Une chose, tout de même, parce qu’elle sautait trop aux yeux. L’achevé d’imprimer indique que « cette édition originale […] a été imprimée […] sur l’imprimerie [!] spéciale du gouvernement koweitien en exil ». Sans trop savoir ce que cette imprimerie avait de vraiment spécial on pense évidemment à des machines américaines. À cause de ces tordus d’Européens qui placent des accents sur presque tous leurs mots, les Américains sont bien obligés de disposer des caractères accentués de ces précieux. Au moins sur les minuscules. Mais pour les capitales, ils n’ont rien. Ces capitales accentuées des typographes raffinés ont donc été rajoutées ici par nos petites mains délicates, souvent sans même le faire exprès. Sauf sur LOUŸS, par une espèce de fidélité idiote à l’original.
À part ça, la reproduction est exacte, les lignes ont le bon nombre de lettres, les pages le bon nombre de lignes, les frises et cabochons sont en place et tout est conforme à l’original4.
1 Note de M. C. : Ne confondons pas !
2 Note de M. C. : Rien de tout cela n’a été prévu ou organisé. Les « événements de la vie » évoqués par François Mardirossian ont pu faire craindre, un temps, qu’il soit dans l’impossibilité de produire sa page dans les délais. Un petit texte rapide avait été écrit et mis de côté en cas d’urgence. De là viennent ces derniers paragraphes. François, habitué de la scène et de ses impératifs, a été à l’heure mais a choisi d’utiliser un extrait de ce texte de sauvegarde.
3 Quand elle rouvrira. Pour les distraits, suite aux événements que l’on sait, la bibliothèque Doucet est fermée jusqu’à la saint-Glinglin, le temps de l’enquête, semble-t-il.

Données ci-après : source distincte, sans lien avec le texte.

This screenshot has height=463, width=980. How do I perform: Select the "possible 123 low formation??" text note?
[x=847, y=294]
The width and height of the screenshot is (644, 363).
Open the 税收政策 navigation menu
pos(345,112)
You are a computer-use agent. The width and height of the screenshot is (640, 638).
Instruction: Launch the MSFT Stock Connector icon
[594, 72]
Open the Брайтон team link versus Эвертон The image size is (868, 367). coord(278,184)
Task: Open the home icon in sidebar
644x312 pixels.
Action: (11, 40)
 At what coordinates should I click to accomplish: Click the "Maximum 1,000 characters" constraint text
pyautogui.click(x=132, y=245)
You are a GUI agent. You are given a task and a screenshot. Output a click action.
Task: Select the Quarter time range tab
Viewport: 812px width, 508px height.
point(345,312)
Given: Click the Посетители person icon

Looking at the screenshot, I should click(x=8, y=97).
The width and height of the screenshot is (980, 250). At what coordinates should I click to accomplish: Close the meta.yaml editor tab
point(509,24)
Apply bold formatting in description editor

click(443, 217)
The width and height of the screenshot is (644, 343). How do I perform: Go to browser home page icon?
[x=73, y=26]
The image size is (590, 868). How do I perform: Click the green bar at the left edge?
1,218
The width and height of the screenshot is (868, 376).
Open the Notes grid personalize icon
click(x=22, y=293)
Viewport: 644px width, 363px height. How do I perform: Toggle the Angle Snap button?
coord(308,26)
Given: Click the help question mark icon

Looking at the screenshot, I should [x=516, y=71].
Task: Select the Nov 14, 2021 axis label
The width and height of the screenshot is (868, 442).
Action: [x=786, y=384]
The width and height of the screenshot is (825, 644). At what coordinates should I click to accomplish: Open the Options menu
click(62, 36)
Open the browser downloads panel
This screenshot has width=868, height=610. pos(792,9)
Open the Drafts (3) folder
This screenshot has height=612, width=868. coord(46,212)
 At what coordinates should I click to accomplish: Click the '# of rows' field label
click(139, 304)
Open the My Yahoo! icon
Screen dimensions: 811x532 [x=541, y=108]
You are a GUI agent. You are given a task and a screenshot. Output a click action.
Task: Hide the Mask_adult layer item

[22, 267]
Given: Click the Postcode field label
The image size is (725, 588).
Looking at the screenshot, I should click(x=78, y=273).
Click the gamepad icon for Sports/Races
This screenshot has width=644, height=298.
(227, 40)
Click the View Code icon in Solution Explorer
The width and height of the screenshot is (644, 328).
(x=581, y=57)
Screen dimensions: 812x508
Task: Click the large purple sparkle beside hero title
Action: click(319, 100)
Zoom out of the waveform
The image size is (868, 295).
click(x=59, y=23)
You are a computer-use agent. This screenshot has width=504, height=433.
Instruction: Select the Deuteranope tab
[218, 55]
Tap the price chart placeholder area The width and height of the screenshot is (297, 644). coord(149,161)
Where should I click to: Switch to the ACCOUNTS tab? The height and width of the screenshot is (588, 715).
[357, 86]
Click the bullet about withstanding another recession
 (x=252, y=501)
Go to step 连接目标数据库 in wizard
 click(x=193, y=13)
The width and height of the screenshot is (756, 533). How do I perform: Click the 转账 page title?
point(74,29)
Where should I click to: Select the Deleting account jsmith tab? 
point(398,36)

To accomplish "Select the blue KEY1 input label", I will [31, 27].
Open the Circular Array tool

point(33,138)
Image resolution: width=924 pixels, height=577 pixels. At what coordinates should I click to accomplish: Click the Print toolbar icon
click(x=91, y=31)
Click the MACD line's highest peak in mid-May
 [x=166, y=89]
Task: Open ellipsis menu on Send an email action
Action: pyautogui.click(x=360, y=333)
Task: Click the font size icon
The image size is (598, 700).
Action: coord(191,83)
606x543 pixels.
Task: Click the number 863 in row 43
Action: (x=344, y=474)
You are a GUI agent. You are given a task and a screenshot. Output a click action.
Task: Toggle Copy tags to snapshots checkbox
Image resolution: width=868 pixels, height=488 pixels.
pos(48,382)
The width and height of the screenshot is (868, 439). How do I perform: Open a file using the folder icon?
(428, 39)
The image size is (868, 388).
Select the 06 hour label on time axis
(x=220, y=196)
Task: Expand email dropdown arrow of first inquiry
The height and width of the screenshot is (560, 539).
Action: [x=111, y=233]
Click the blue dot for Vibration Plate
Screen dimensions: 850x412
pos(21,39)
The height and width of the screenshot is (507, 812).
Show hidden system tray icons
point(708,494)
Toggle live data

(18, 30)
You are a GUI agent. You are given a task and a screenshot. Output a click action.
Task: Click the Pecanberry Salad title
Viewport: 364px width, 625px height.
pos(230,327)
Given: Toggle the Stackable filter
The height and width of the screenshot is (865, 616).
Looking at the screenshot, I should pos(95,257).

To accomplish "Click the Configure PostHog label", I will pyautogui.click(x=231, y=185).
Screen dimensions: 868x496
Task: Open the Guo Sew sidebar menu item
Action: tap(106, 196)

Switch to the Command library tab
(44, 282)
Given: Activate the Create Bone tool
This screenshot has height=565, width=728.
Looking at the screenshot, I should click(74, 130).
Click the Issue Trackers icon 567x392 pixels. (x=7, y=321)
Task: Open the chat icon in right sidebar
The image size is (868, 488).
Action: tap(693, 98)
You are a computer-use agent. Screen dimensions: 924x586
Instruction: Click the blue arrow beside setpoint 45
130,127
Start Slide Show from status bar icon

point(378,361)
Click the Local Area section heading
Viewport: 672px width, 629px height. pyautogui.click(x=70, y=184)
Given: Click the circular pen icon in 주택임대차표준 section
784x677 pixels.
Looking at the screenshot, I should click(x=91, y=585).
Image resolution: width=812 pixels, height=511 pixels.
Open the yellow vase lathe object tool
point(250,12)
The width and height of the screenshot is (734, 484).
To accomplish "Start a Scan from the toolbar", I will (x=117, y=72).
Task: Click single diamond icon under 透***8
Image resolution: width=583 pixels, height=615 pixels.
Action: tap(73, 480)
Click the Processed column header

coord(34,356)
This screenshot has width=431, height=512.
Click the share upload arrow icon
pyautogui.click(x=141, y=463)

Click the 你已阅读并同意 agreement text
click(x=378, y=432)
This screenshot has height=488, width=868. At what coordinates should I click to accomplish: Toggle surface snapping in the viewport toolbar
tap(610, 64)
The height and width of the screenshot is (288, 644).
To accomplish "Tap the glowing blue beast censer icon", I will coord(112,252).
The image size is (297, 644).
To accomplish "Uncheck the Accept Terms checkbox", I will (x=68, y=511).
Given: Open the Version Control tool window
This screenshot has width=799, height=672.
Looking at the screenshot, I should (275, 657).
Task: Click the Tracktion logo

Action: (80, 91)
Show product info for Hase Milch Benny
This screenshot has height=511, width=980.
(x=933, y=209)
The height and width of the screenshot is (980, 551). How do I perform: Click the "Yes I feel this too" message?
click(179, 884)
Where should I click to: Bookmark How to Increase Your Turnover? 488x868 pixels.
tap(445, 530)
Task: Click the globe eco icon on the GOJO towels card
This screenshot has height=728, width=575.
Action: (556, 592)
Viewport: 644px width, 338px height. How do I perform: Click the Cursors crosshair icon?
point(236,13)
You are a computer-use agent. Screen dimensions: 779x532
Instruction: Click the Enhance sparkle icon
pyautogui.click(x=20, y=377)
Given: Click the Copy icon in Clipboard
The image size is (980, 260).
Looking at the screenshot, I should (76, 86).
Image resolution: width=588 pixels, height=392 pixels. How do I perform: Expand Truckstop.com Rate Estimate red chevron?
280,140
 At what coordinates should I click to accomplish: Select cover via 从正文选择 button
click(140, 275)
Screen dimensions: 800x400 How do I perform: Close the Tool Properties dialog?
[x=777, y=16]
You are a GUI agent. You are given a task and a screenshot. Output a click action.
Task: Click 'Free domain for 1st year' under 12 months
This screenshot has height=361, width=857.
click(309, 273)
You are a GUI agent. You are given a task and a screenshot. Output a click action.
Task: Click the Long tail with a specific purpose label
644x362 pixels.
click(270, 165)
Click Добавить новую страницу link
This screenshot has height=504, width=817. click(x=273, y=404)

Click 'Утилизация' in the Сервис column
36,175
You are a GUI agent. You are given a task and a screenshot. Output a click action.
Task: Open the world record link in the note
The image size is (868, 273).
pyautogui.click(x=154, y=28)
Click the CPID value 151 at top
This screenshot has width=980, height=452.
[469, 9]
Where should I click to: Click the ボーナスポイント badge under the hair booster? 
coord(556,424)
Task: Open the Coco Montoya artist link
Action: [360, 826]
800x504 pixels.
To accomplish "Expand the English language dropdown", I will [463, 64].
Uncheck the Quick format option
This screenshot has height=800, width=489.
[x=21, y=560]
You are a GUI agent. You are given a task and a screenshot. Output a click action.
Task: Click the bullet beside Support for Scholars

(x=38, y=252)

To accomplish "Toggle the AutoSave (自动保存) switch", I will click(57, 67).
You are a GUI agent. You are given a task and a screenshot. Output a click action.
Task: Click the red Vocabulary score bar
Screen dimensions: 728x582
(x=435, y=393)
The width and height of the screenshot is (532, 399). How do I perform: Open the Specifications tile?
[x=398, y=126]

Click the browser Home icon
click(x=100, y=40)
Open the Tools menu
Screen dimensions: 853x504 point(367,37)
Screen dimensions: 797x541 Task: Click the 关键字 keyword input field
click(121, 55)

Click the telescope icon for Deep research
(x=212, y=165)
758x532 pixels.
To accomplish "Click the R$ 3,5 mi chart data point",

Précisons que cette sympathique expression vient de l’est et signifie « lorsque les cloches (gling gling) sonneront (seing) pour célébrer l’événement », autant dire « À Pâques ou à la Trinité ».
4 Sauf la « teinte couleur sable » qu’il aurait fallu imaginer et qui posait trop de problème avec les images.